Bei Maybrit Illner sprach sich Friedrich Merz am Donnerstagabend gegen Grenzschließungen aus. „Ich möchte, dass die Grenzen offenbleiben“, erklärte der Bundeskanzler in der ZDF-Sendung mit Blick auf die europäische Freizügigkeit und den freien Handel. „Aber Kontrollen sind möglich, sie sind rechtlich zulässig und sie werden durchgeführt“ – allerdings nur in einem gewissen Rahmen.
Denn „alles, was wir zurzeit machen, ist nur auf Zeit möglich“, erklärte der CDU-Politiker weiter und begründete das mit den verschiedenen in der Europäischen Union geltenden Migrationsregeln, die Fachleute jetzt als „dysfunktional“ bezeichnen würden. Merz hatte diesen Begriff im Wahlkampf selbst benutzt, um die Einwanderungspolitik der EU zu kritisieren und ausnahmslose Zurückweisungen zu versprechen.
Nach seiner Wahl zum Bundeskanzler hatte er dann wiederum erklärt, man müsse sich an europäisches Recht halten. So kam es auch zu einer unübersichtlichen Situation bei der angeblichen Ausrufung einer nationalen Notlage nach Artikel 72 des Vertrages über die Arbeitsweise der Europäischen Union (Apollo News berichtete). In diesem Artikel wird festgehalten, dass eine temporäre Ausnahme für ein Land von den europäischen Asylregeln erteilt werden kann, wenn dessen Sicherheit und Ordnung gefährdet sind.
Merz wollte bis heute nicht bestätigen, dass eine nationale Notlage ausgerufen wurde, und verwies bei Maybrit Illner vielmehr auf das schnelle Handeln von Innenminister Alexander Dobrindt, der am ersten Tag seiner Amtszeit Zurückweisungen an den deutschen Landesgrenzen angeordnet hatte. Seine widersprüchlichen Aussagen zu einer möglichen Notlage in Deutschland ließ Merz aber offen und erklärte, die Migrationsregeln der EU jetzt „gemeinsam verbessern“ zu wollen.
Auf die konkrete Frage, wie lange die Grenzkontrollen durchgeführt werden könnten, entgegnete Merz, es sei zu früh, „das jetzt zu sagen. Aber wir sehen ja jetzt schon, dass die Zahlen deutlich runtergehen“. Tatsächlich zeigen erste Zahlen: Dobrindts Anweisung wirkt, 60 Prozent der Asylbewerber wurden in der ersten Woche zurückgewiesen (mehr dazu hier). Auch in den ersten Wochen des Jahres seien erste Erfolge zu sehen gewesen, weil die Union die Ampel gedrängt habe, Grenzkontrollen einzuführen, meinte Merz.
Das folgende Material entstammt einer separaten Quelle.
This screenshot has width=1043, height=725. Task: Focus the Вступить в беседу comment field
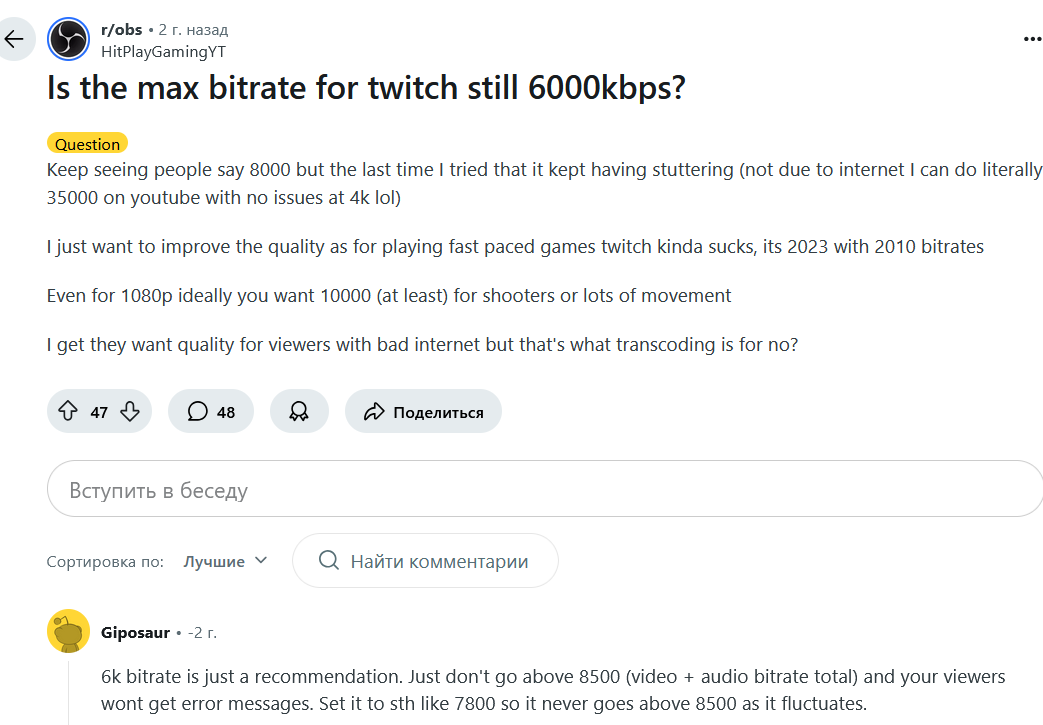pos(545,489)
Ob die Grenzkontrollen und großangelegten Zurückweisungen aber nur in einem durch die europäischen Migrationsregeln bestimmten temporären Rahmen oder darüber hinaus durchgeführt werden sollen, bleibt weiter unklar. Schon bei seinem ersten Staatsbesuch des polnischen Ministerpräsidenten Donald Tusk hatte Merz darauf verwiesen, es brauche eine „europäische Lösung“, konkrete Ziele aber zunächst offengelassen.
Langfristig möchte die Union die Kontrollen wieder an den EU-Außengrenzen durchführen lassen. Denn eigentlich sehen die EU-Gesetze auch vor, dass Asylanträge dort gestellt werden müssen, wo ein Migrant zuerst das Territorium der EU betreten hat – in der Praxis funktioniert das im Moment nicht. Deshalb möchte die Union an den Landesgrenzen eben großflächig zurückweisen lassen – der Zeitraum ist dabei weiterhin unklar.